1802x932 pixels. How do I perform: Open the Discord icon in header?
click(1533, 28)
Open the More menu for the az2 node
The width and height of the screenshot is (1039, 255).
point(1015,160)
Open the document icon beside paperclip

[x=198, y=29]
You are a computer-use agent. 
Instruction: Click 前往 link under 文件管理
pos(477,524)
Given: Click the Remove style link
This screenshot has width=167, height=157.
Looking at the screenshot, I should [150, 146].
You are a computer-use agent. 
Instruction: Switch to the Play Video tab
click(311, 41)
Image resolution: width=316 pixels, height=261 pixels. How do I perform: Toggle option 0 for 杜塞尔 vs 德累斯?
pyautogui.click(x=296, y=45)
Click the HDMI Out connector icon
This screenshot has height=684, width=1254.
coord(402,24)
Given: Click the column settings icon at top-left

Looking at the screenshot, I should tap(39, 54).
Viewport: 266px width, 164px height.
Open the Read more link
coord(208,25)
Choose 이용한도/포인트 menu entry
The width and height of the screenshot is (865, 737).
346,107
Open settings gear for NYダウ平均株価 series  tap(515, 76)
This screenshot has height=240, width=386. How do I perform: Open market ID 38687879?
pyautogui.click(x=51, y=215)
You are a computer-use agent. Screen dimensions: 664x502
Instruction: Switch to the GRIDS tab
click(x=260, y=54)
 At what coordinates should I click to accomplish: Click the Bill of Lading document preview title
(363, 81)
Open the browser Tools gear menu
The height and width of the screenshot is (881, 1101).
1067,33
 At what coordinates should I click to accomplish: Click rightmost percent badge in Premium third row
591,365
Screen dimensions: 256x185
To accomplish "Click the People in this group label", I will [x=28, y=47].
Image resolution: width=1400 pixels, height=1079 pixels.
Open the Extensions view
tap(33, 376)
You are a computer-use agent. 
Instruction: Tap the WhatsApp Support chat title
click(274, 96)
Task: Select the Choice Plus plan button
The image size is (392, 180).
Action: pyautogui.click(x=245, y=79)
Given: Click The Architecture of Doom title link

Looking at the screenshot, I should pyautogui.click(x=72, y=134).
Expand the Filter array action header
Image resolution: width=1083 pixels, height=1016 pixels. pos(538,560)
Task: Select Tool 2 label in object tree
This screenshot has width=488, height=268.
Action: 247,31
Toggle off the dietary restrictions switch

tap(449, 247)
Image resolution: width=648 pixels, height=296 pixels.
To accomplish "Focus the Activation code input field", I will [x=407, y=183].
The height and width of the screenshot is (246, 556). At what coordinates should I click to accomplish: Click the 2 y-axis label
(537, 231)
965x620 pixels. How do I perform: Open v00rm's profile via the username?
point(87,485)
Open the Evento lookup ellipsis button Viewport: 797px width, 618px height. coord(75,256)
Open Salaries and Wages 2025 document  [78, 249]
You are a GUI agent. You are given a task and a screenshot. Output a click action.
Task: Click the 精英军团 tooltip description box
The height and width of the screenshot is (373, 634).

---

WHAT IS BEING ASKED — From the line with "You are a GUI" to the end of the listing above, set down every line exactly as it appears, both ends included.

ANSWER SECTION —
You are a GUI agent. You are given a task and a screenshot. Output a click action.
Task: Click the 精英军团 tooltip description box
The height and width of the screenshot is (373, 634).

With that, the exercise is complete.